__Exercise__: Copy every line from the one that holds "Dovido (283, 464)" to the end of the records below, exactly and with nothing else, but without any pictures.

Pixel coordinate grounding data
== Segment start ==

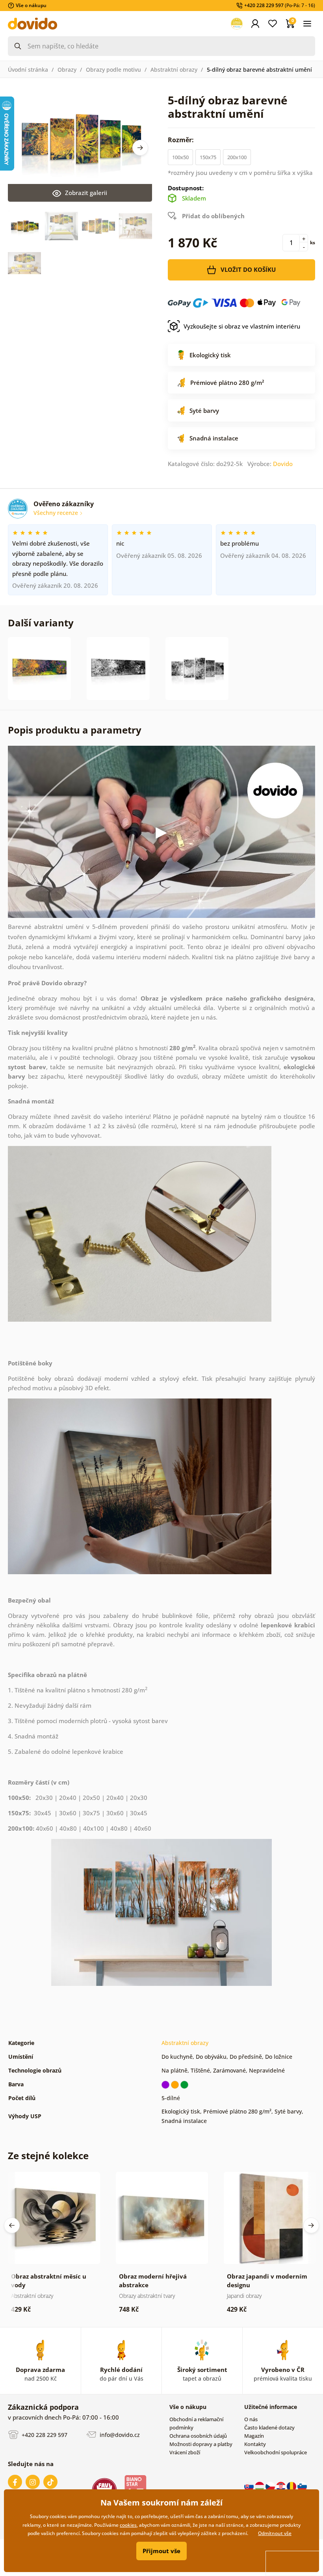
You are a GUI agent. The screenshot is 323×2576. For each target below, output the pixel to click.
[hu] (260, 2485)
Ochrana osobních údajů (198, 2435)
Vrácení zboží (184, 2452)
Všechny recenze (56, 512)
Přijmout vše (161, 2551)
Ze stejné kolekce (48, 2155)
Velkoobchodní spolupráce (275, 2452)
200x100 (237, 157)
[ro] (292, 2485)
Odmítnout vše (274, 2533)
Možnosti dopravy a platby (200, 2444)
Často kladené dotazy (269, 2427)
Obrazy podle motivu (113, 69)
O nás (251, 2419)
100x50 (180, 157)
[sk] (249, 2485)
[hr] (281, 2485)
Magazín (254, 2435)
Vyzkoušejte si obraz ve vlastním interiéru (242, 326)
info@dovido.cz (119, 2435)
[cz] (270, 2485)
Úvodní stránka (28, 69)
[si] (302, 2485)
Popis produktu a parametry (74, 729)
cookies (128, 2525)
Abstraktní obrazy (173, 69)
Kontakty (255, 2444)
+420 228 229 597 (43, 2435)
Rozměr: (181, 140)
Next (140, 148)
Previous (12, 2225)
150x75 (208, 157)
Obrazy (67, 69)
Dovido (283, 464)
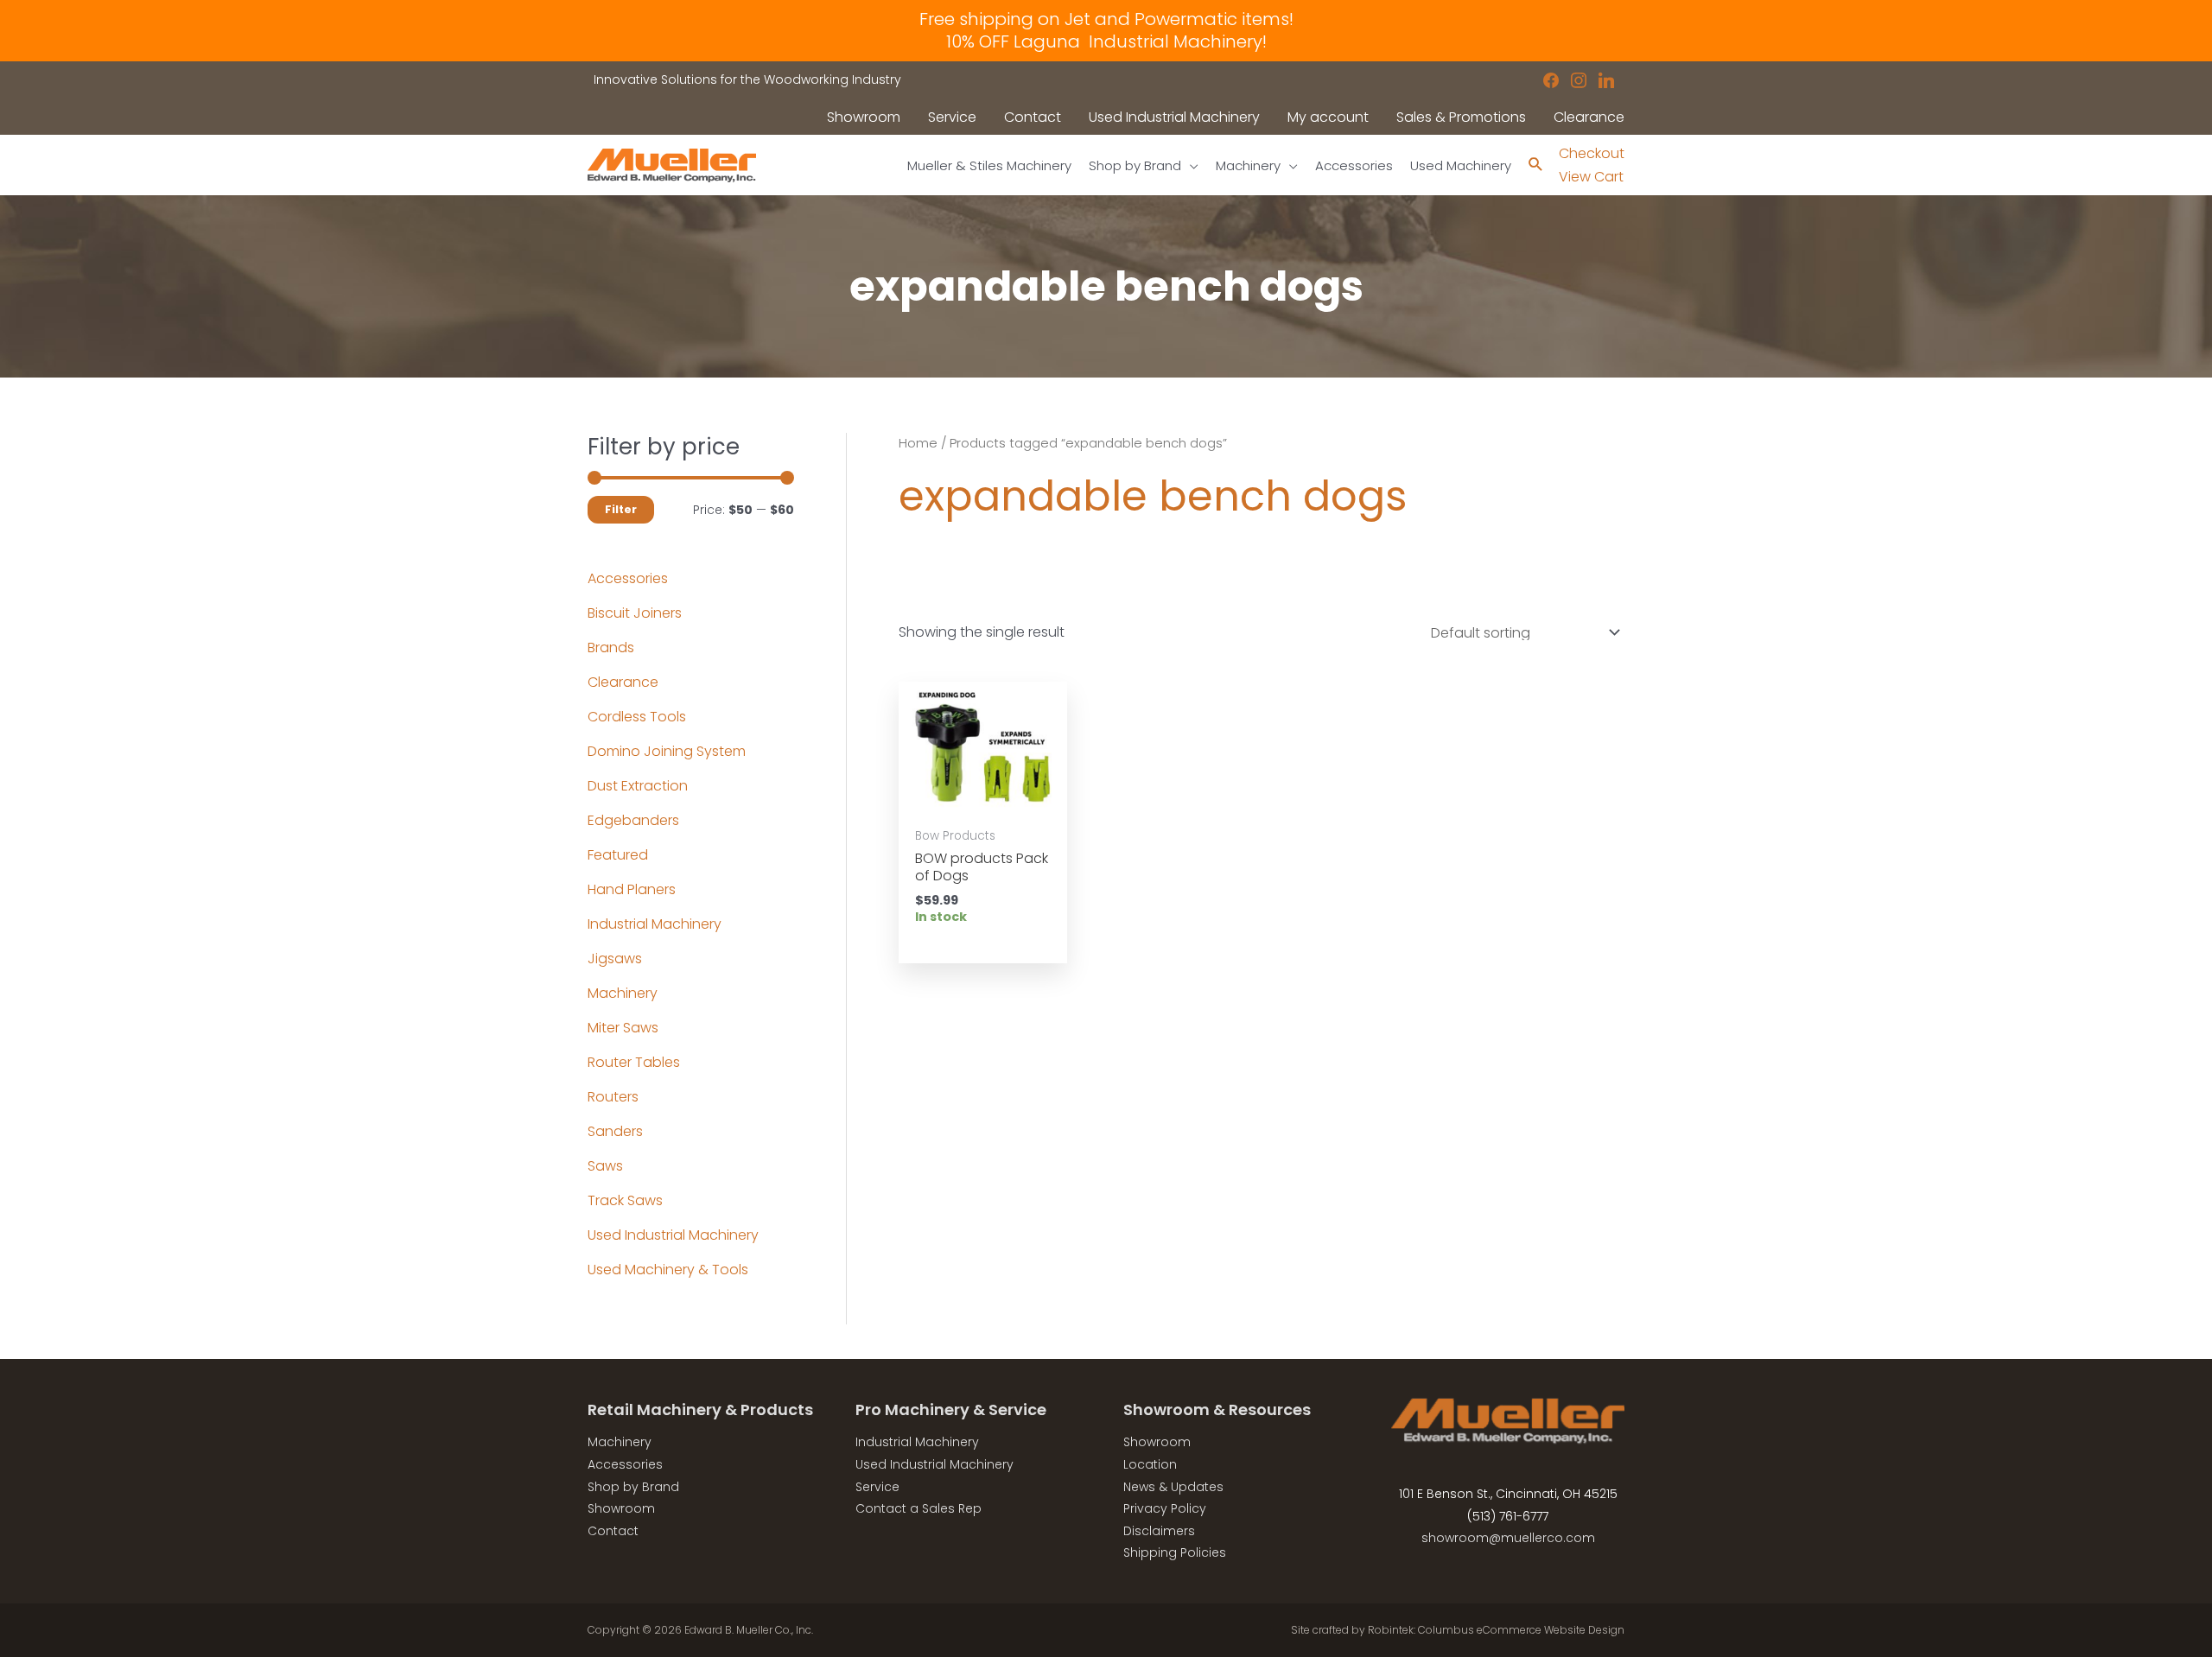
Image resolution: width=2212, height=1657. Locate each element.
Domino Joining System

== Segment end ==

__Written answer__:
Dovido (283, 464)
Image resolution: width=2212, height=1657. Locate each element.
Domino Joining System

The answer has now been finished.